**Task statement**.
Could you write out the listing below exactly as it stands, leaving out the pictures?

**Data shown**.
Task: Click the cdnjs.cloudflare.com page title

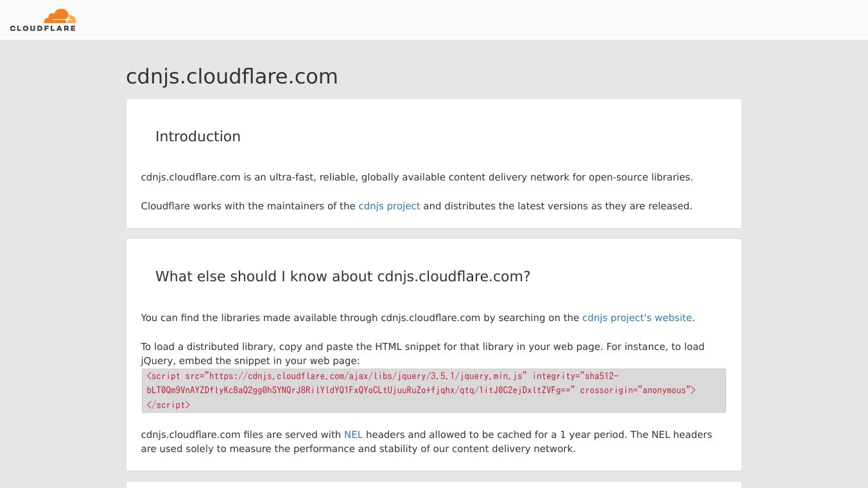Action: click(x=232, y=76)
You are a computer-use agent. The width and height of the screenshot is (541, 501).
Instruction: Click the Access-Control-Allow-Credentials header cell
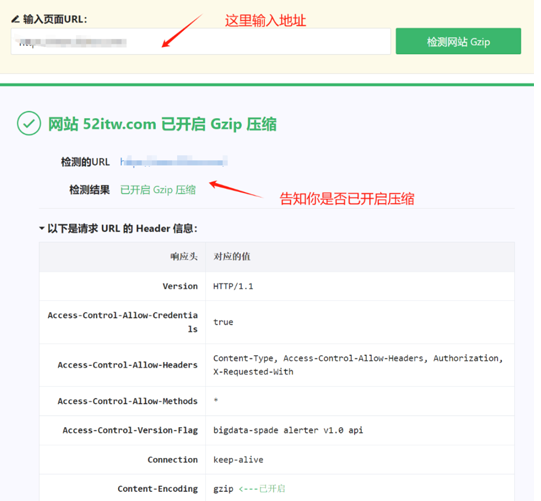(122, 322)
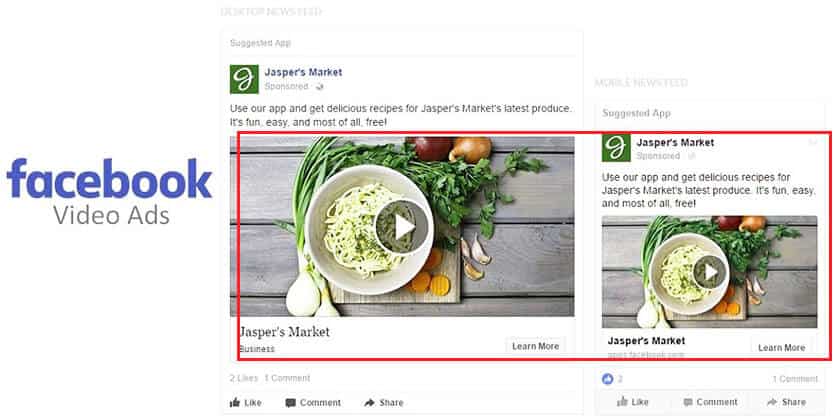Click Jasper's Market logo in desktop post
The image size is (840, 420).
click(x=244, y=79)
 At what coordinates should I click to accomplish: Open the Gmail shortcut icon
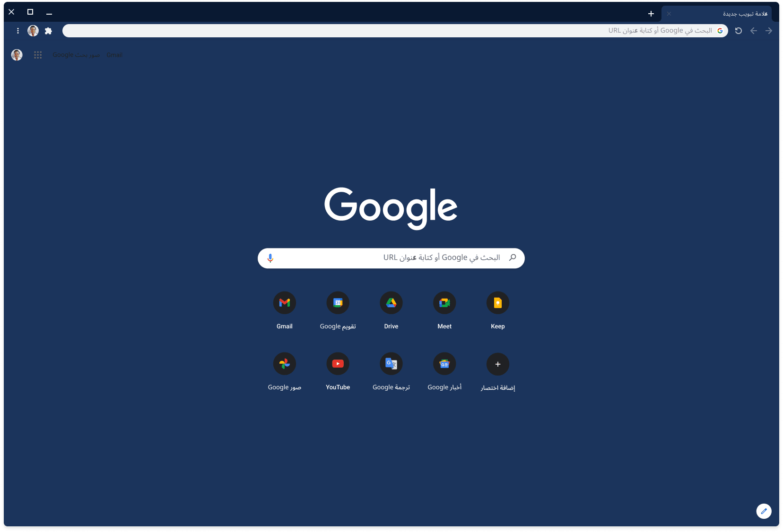pos(284,303)
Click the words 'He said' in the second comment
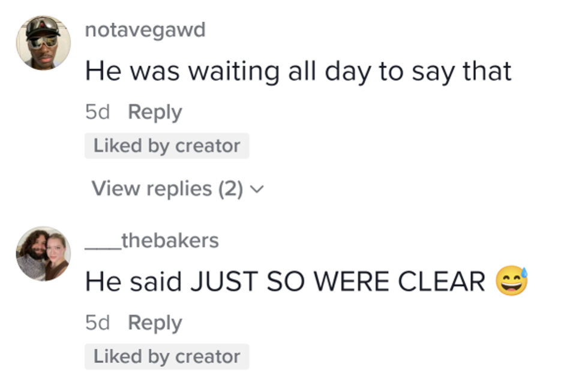The width and height of the screenshot is (588, 382). [x=134, y=282]
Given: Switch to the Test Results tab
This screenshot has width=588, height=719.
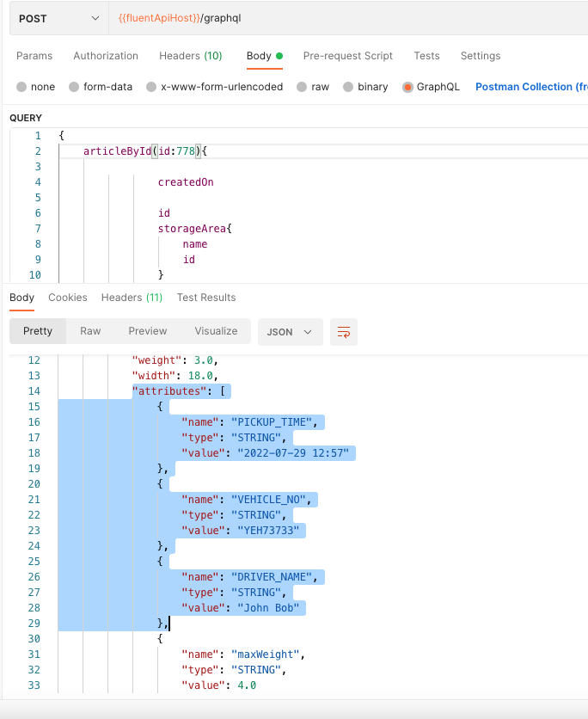Looking at the screenshot, I should coord(206,298).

**Result**.
Task: Click the cdnjs.cloudflare.com page title

Action: click(x=232, y=76)
You are a computer-use agent. The width and height of the screenshot is (541, 501).
Instruction: Click the Access-Control-Allow-Credentials header cell
(122, 322)
Click Jasper's Market logo in desktop post
The image size is (840, 420).
click(x=244, y=79)
 At what coordinates should I click to accomplish: Open the Gmail shortcut icon
pos(284,303)
Click the words 'He said' in the second comment
The width and height of the screenshot is (588, 382). [x=134, y=282]
Given: Switch to the Test Results tab
This screenshot has width=588, height=719.
Looking at the screenshot, I should coord(206,298).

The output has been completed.